First, I thank the hon. Member for Mid Derbyshire (Pauline Latham) for calling a debate on such an important topic so soon after world AIDS day. I also thank hon. Members from all parties for their thoughtful and important contributions to this debate on what I still regard as one of the priorities for all of us in this day and age. I sometimes feel that, with the advent of drugs that mean people can live with AIDS rather than it being a death sentence, a complacency has begun that somehow the situation is not as bad as it was. With the tantalising prospect of zero infections and zero transmissions just out of reach, we know that success can be achieved, but if any of us let up on our commitment to tackling the disease it will not happen. We must translate our commitment in Westminster Hall today to those around the world who have the power to take the fight forward, and we must keep going in that regard.
As many Members have said, there is much to celebrate. The latest UNAIDS report shows an unprecedented pace of progress in the global AIDS response, with 700,000 fewer new HIV infections each year across the world than a decade ago, especially among newborn children. The work to eliminate HIV transmission from mother to child is clearly delivering results. More than 8 million people now have access to treatment and, for the first time, countries are investing more money in HIV than is received from global giving, which shows that we are moving forward to a sustainable response. That is really good news.
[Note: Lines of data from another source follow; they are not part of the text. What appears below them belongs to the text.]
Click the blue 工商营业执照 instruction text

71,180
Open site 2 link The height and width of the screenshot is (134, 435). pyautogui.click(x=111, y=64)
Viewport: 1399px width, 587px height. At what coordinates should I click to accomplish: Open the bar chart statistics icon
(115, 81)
Many people, including me just now, have raised the possibility of seeing an end to transmission—zero infections—but so much is still to be done, and there are risks that could seriously jeopardise the incredible progress we have made. Too many people are still getting infected, with 2.5 million new infections last year. Women remain disproportionately affected, accounting for 58% of people living with HIV in Africa, and I will come on to specific points raised about that in a moment. Some 7 million people still do not receive the treatment they need, and in low and middle-income countries work to address HIV in key populations—sex workers, men who have sex with men, injecting drug users and prisoners—is still almost entirely funded by international sources, which is an inadequate human rights response and is not sustainable. I will come on to some of the issues relating to human rights and homosexuality.
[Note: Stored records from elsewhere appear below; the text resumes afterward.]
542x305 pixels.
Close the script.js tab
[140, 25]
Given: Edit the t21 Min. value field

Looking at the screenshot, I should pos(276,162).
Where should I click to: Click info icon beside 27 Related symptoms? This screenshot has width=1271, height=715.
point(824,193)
The context in which we work is changing; the dynamics of the HIV epidemic are changing and the patterns of resources are shifting. We must continue to adapt our ways of working to overcome those challenges, and we need a global HIV response that is fit for purpose. DFID supports, therefore, the strategic investment approach, which allows countries to make decisions about how to allocate resources most effectively and efficiently on the basis of national evidence. I am pleased that through the approach DFID and other members of the HIV community are embedding the principles of effectiveness, efficiency and equity. The focus will help to drive more and better results and improve value for money.
The decisions taken at the recent board meeting of the Global Fund to Fight AIDS, Tuberculosis and Malaria demonstrate that efforts are being made to find new and more efficient approaches. The new funding model should better align with country processes, reduce transaction costs, and make a greater impact with investments. DFID is closely following its implementation to ensure that it achieves those aims.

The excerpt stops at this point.